Cousins was in Australia with his two sons William and Edward, and his fiancé Emma Bowden and her daughter Heather when the seaplane they were travelling in from a restaurant in Jerusalem Bay went down in the Hawkesbury River near the suburb of Cowan.
The cause of the accident, which occurred on New Year's Eve, is not expected to be known for some time.
News of Cousins' death has been greeted with shock by fellow catering business leaders.
WSH chairman and chief executive Alastair Storey expressed his horror at the crash.
"I got to know Richard a little as we used to have lunch together and I thought very highly of him indeed," he told The Caterer. "He was doing a phenomenal job at Compass and was a really great guy. He was down to earth, straightforward and highlight intelligent. It's a terrible tragedy and a really cruel blow."
Storey's colleague, Noel Mahony, chief executive at BaxterStorey said the business was deeply shocked and praised Cousins' leadership and results.

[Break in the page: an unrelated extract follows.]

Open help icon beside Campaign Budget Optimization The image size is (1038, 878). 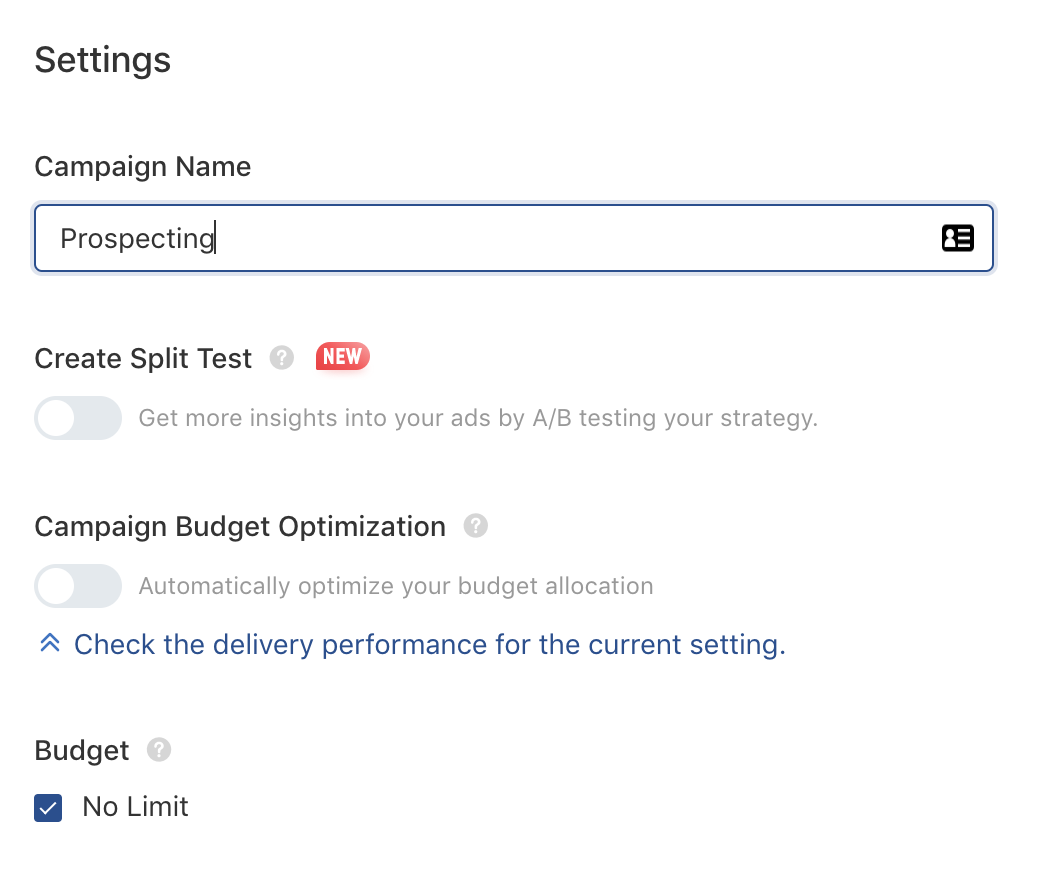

He said: "Richard was an exceptional leader who led an extraordinary turnaround at Compass since his arrival in 2006. He was hugely respected within our wider hospitality industry. Our thoughts are with everyone at Compass as well as Richard's friends and family."
CH&Co Group chief executive Bill Toner said that it marked a "very sad start to the year" for the industry.
He added: "Richard had a well-earned reputation in business and he had a huge impact on Compass, leading a long period of major sales and profitability growth around the world. He was also a strong supporter of the hospitality sector."
Meanwhile, Sean Haley, regional chair of Sodexo UK and Ireland said that he was "a driving force within the catering and facilities industry who made us all raise our game" and Elior chief executive Catherine Roe said that he "did much to raise the profile of our industry within the greater business and financial world".
Bartlett Mitchell executive chairman Wendy Bartlett added that he was "charming" and had time for those running businesses that weren't on Compass' scale.
She said: "I only encountered him on a few occasions but I found him to be charming and not someone who was ‘power mad' and disdainful of smaller company leaders.
"Compass is a gigantic business and therefore to wield it to a different direction and achieve growth and success for shareholders is no mean feat, especially in our industry.
"Although I understand he had a firm hand he probably did ensure a stronger future through the tough love approach."